ByChristina Bergling, writer at Creators.co
Lover of horror and the psychological. Horror writer. Follow me @ChrstnaBergling or friend me at facebook.com/chrstnabergling.
Christina Bergling

(The verdict: You will not want to kill yourself in the first showing, maybe not even the first 10. It will take the full participation of the phenomena to truly kill it for you and make "Let it Go" a dreaded phrase.)

When I watch a children's movie, which is far too frequently now that my daughter is a hell-raising three-year-old, I am reduced to judging that movie based on the degree of suicidal tendencies it inspires in me. Can I find enjoyment in it the first showing then tune it out the subsequent 100? Win! Does the very sound of the character's voice make me want to pour Drain-O in my wine glass? Fail!

I do not know that any parent has been able to escape the latest Disney phenomena: Frozen. I know no one in any sphere of cultural influence has been able to dodge the sounds of "Let it Go" or one of its parodies. I honestly do not remember a Disney movie being this pervasively and fanatically popular since The Lion King.

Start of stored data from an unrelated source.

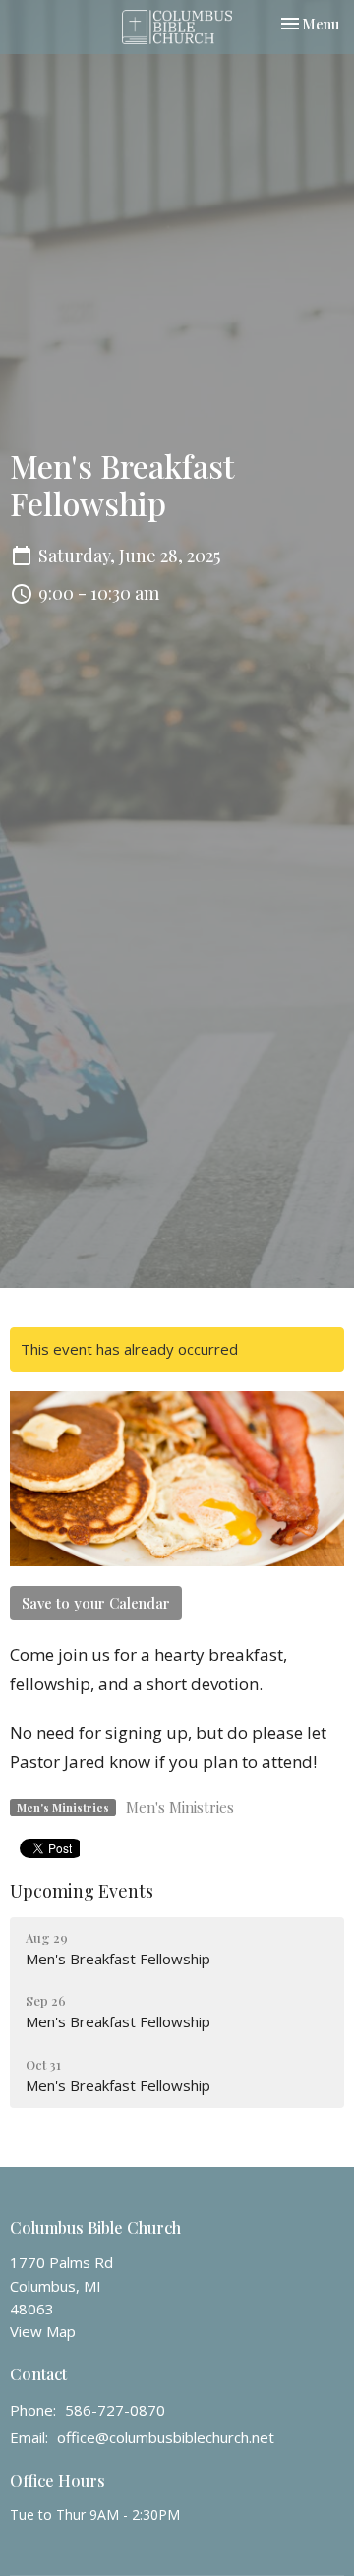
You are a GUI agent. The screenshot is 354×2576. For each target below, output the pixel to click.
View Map (43, 2331)
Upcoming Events (81, 1891)
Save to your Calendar (96, 1602)
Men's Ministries (180, 1807)
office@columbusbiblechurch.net (165, 2437)
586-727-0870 (115, 2410)
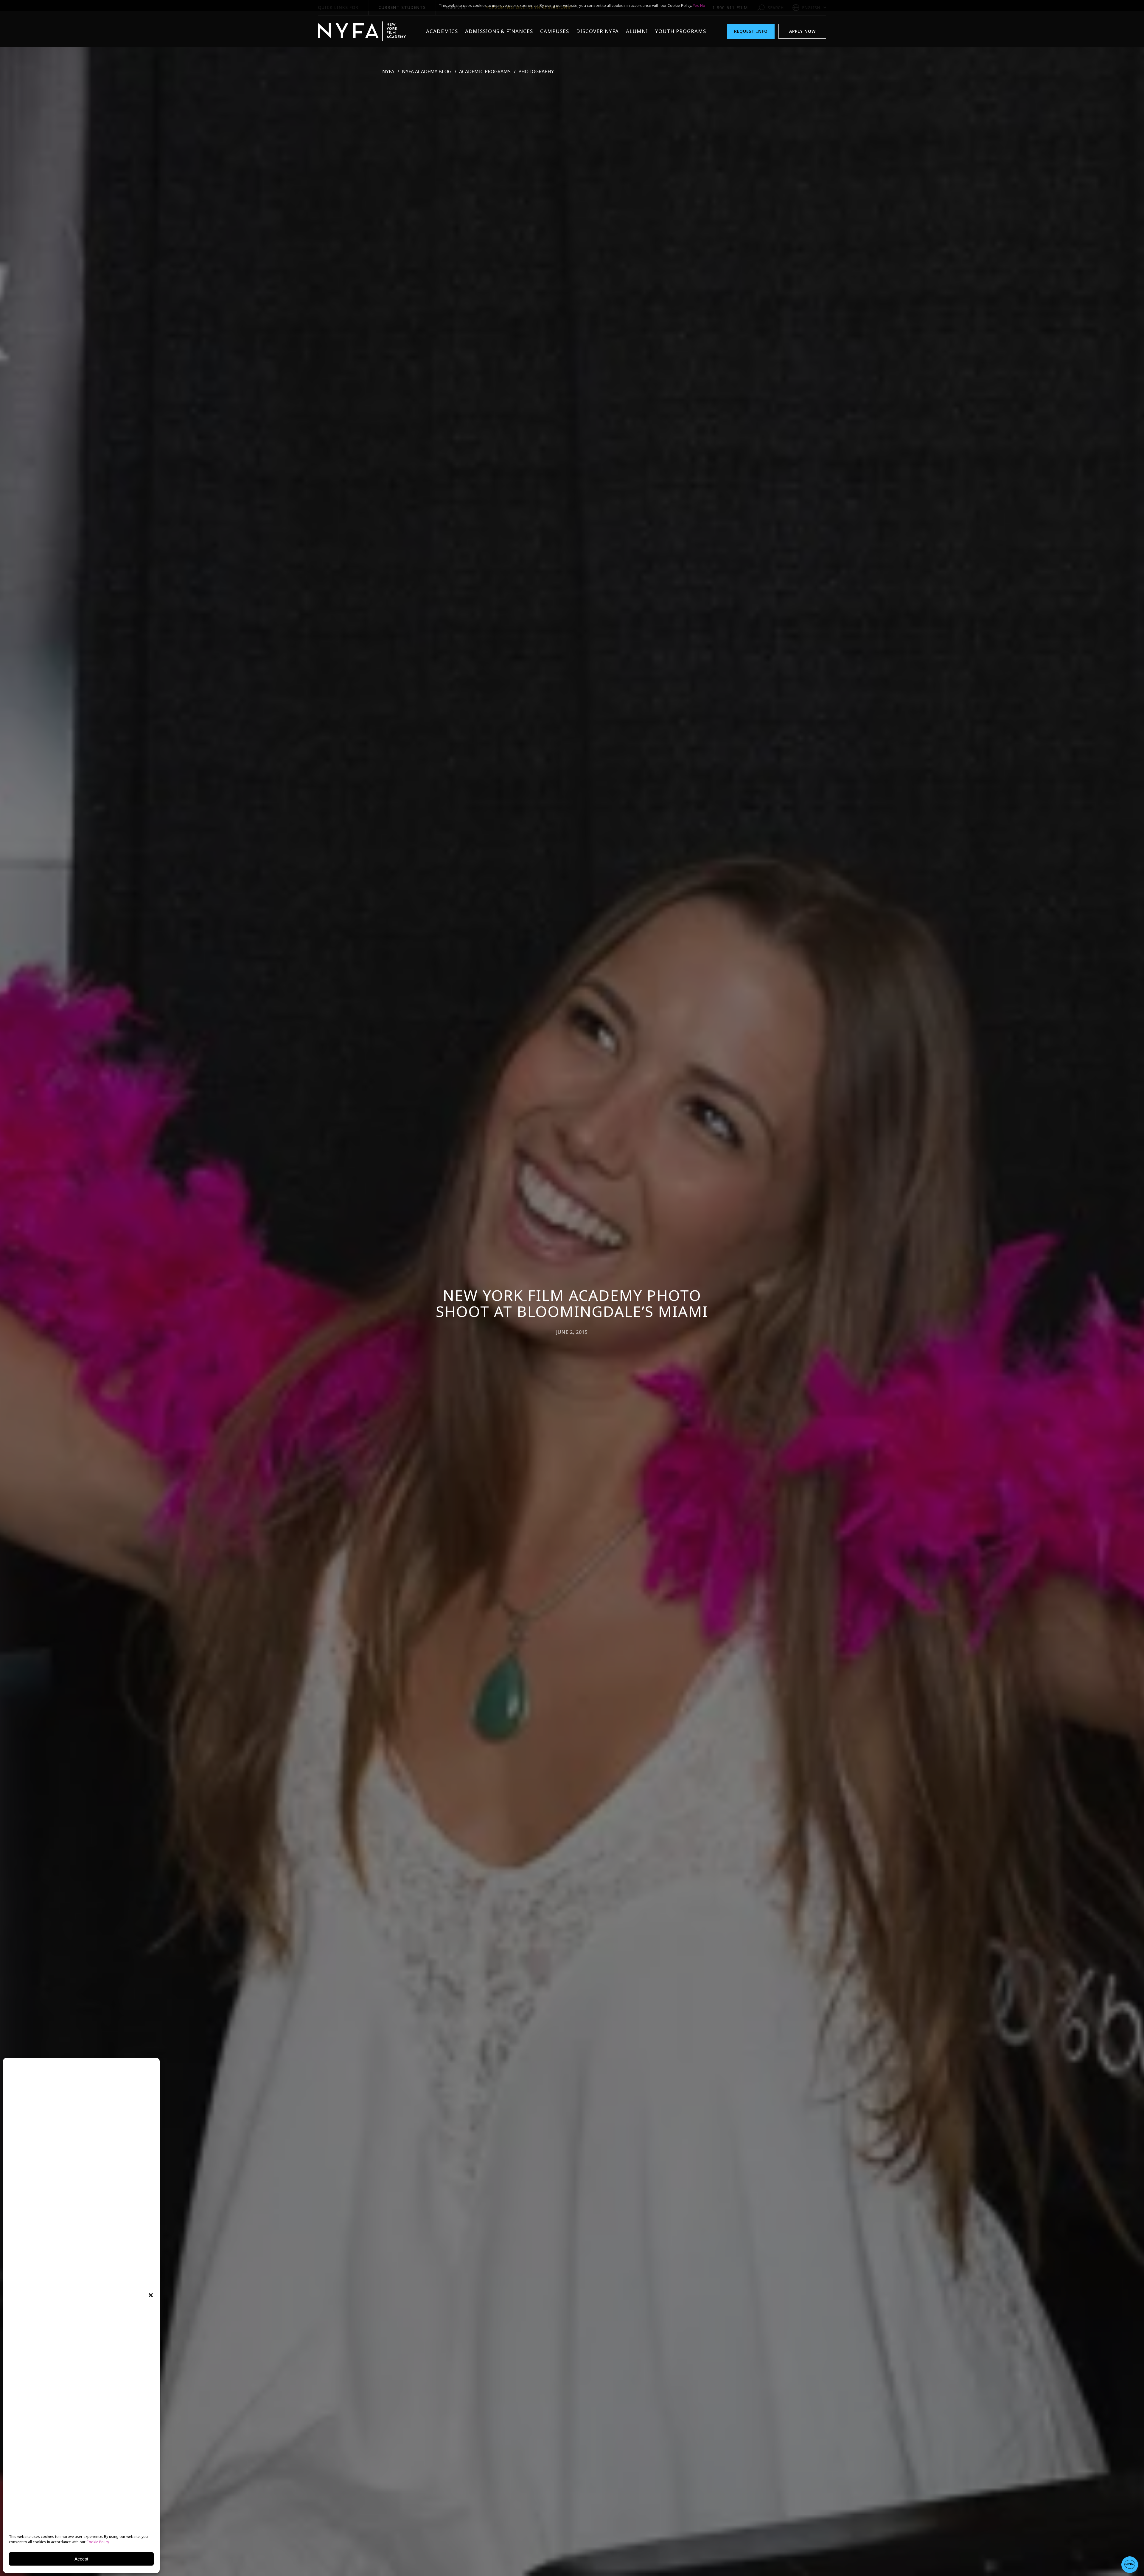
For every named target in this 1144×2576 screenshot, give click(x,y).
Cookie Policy (97, 2541)
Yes (696, 5)
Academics (442, 31)
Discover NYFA (597, 31)
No (702, 5)
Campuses (554, 31)
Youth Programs (680, 31)
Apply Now (802, 31)
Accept (81, 2558)
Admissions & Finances (499, 31)
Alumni (637, 31)
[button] (151, 2295)
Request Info (751, 31)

I have been living Frozen since I foolishly took my daughter to see it in the theater. I perpetually have a miniature Elsa running around my house, belting out "Let it Go" and chucking snowflake confetti around. She had a Frozen birthday--like every other little girl. I can sing the entire soundtrack and recite the entire movie.

Yet, aside from how debilitatingly annoying the fad and the obsession are, how is the movie itself?

To be honest, the first time I saw it, I liked it. I have never been one into children's movies, and I have been known to roll my eyes at all things Disney. However, it was more cute than irritating (read: Sven the reindeer), and I found myself actually following the plot instead of counting the painful seconds to the closing credits (rolling to "Let it Go" once more, of course).

I have been becoming more tolerant of Disney in recent years due to (necessity to not hang myself after all I have to ingest with my daughter and) the fact that the princesses are finally becoming less helpless twits. Sure, it would be nice to see some non-white, non-rich royalty stories out there, but them not being singing morons is a start. Old school princesses like Snow White make me want to scratch my eyes out. At least Anna does not marry the man she just met and does not just get rescued by the guy at the end. Elsa does not end up with anyone. She is single, running a country, and does not die (though if she was a parent, Disney would kill her off immediately!). I can live with my daughter pretending to be these characters without twitching.

I have also read a sampling of the swirling controversy surrounding Frozen. How it is pushing the gay agenda and marriage equality, how it includes bestiality and Disney's first gay character (Oaken, the trading post owner) and his non-conventional family. I am not bothered by the inclusion of a collateral (or main) gay character. However, I think it is a big stretch and an inappropriate fuss for a two minute scene in which all of the above assumptions have to be forcibly inferred. And one song lyric does not bestiality make.

I have read some well-supported arguments for Elsa's powers being a metaphor for homosexual attraction. I do not agree (nor do I care), but I think the same argument could be made for any quality that could ostracize an individual from society, anything they would try to repress and hide from others because they feared judgment.

It is just a movie; calm down, people. If a princess with icy powers makes your child gay, I think the real problem is with causation. The movie is wildly popular (alarmingly popular, really), so people (many) need to have a public, online fit about it.

In the end, I can live with Frozen, even these some 100 times later, though some days I am one "Momma, sing Anna!" away from a razor. The princesses are less than idiots. All these months later, it is still cute when my daughter dresses up as Elsa. And whenever something as innocuous as an animated family movie can rile up the conservatives, I call it a win.